### Dataset records
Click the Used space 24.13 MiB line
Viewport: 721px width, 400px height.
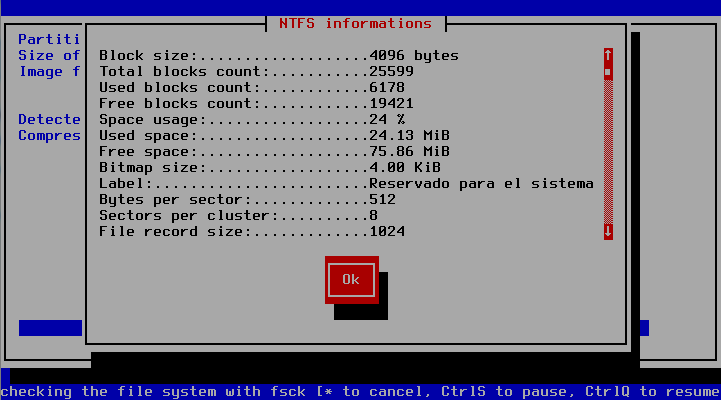pos(274,136)
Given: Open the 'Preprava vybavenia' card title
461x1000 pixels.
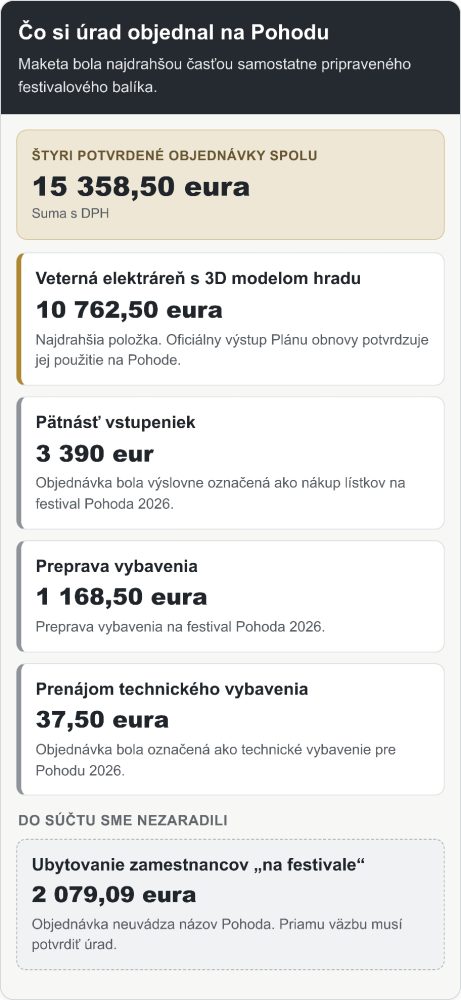Looking at the screenshot, I should [x=117, y=566].
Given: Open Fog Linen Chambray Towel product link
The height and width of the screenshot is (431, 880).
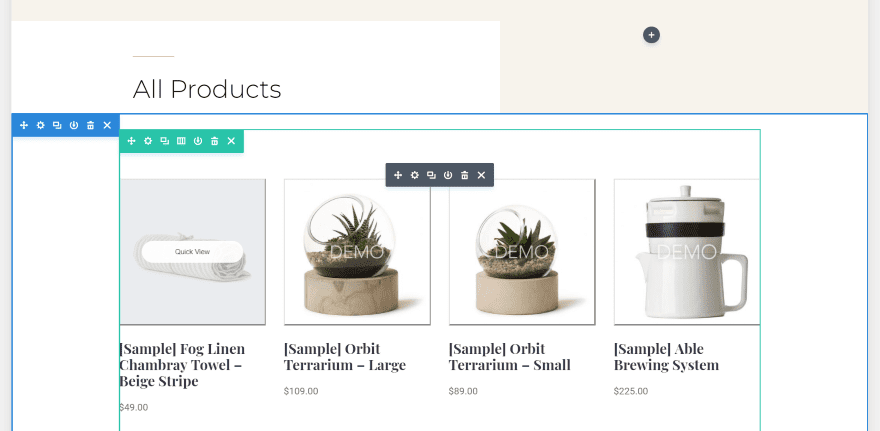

### What to work on
Your reply should hold only the records, duplicated exactly, without any image.

### Written reply
Click the Used space 24.13 MiB line
Viewport: 721px width, 400px height.
pos(274,136)
Given: Open the 'Preprava vybavenia' card title
461x1000 pixels.
Looking at the screenshot, I should [x=117, y=566].
Given: Open Fog Linen Chambray Towel product link
The height and width of the screenshot is (431, 880).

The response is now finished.